With the pictures left aside, write out exactly the lines of the listing below from the line with "Given: Select the list view icon" to the line with "Where should I click to: Expand", both included, and only those.

# Input data
+ + + +

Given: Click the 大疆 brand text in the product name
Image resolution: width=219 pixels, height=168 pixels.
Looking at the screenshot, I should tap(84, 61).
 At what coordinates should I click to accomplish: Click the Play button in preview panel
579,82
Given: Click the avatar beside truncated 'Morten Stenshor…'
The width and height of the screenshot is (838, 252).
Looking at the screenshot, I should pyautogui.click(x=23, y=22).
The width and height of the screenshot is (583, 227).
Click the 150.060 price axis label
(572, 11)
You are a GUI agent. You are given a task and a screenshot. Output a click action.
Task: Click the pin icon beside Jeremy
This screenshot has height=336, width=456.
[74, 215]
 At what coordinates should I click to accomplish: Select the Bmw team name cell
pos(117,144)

+ + + +

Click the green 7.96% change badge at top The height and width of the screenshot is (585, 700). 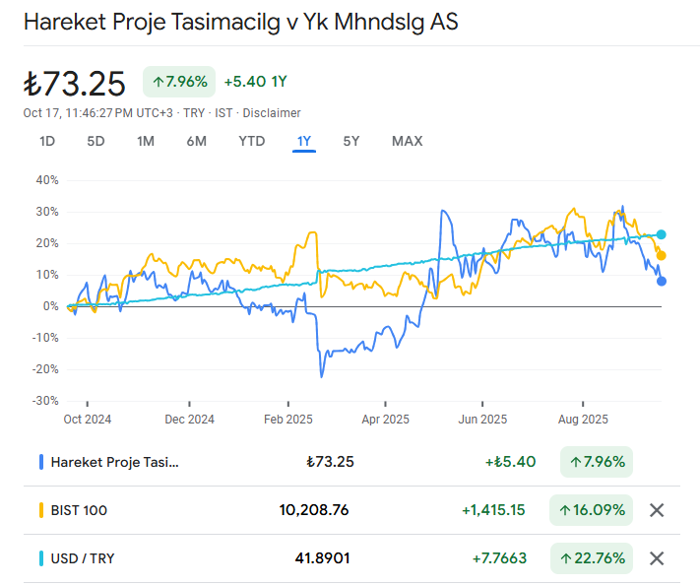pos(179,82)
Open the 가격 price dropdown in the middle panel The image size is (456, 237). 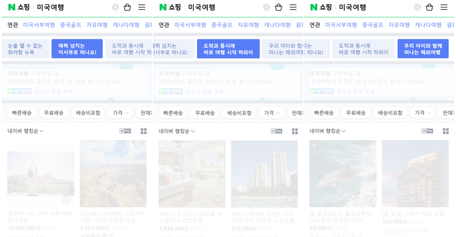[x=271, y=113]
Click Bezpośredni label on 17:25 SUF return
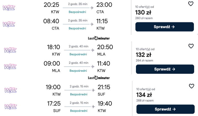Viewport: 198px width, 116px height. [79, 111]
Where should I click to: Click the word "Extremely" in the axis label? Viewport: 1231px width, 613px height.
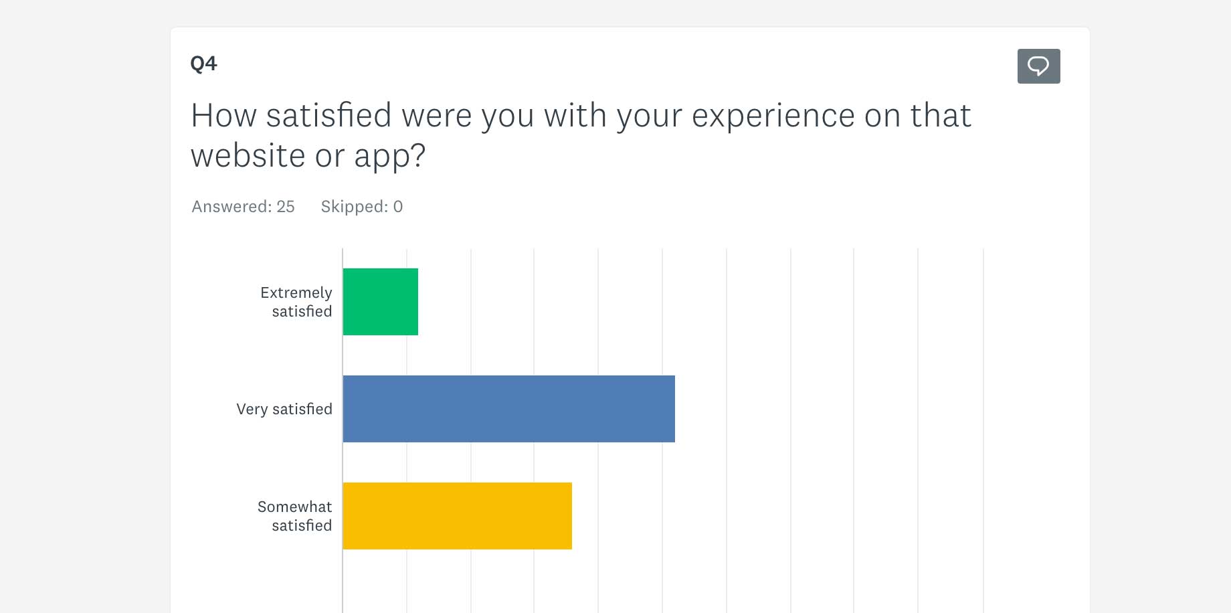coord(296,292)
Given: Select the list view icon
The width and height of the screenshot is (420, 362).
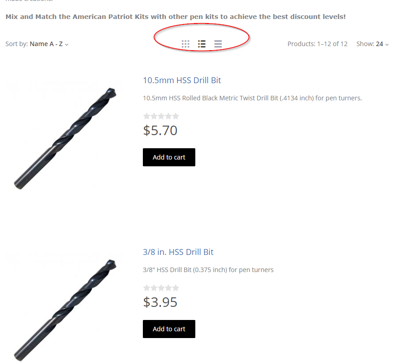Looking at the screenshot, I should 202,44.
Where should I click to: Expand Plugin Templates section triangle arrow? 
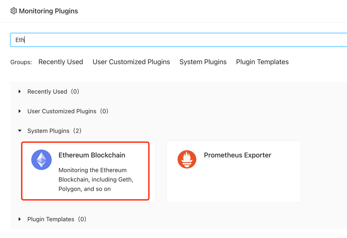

+ + + +

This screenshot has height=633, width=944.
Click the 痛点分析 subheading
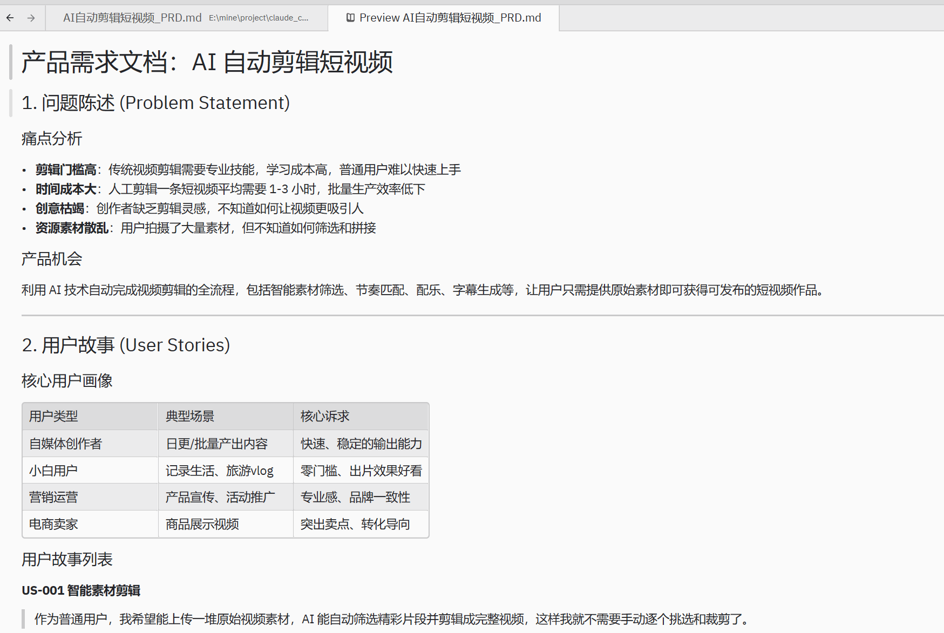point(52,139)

+ + + +

# Written response
Given: Select the list view icon
The width and height of the screenshot is (420, 362).
Looking at the screenshot, I should 202,44.
Where should I click to: Expand Plugin Templates section triangle arrow? 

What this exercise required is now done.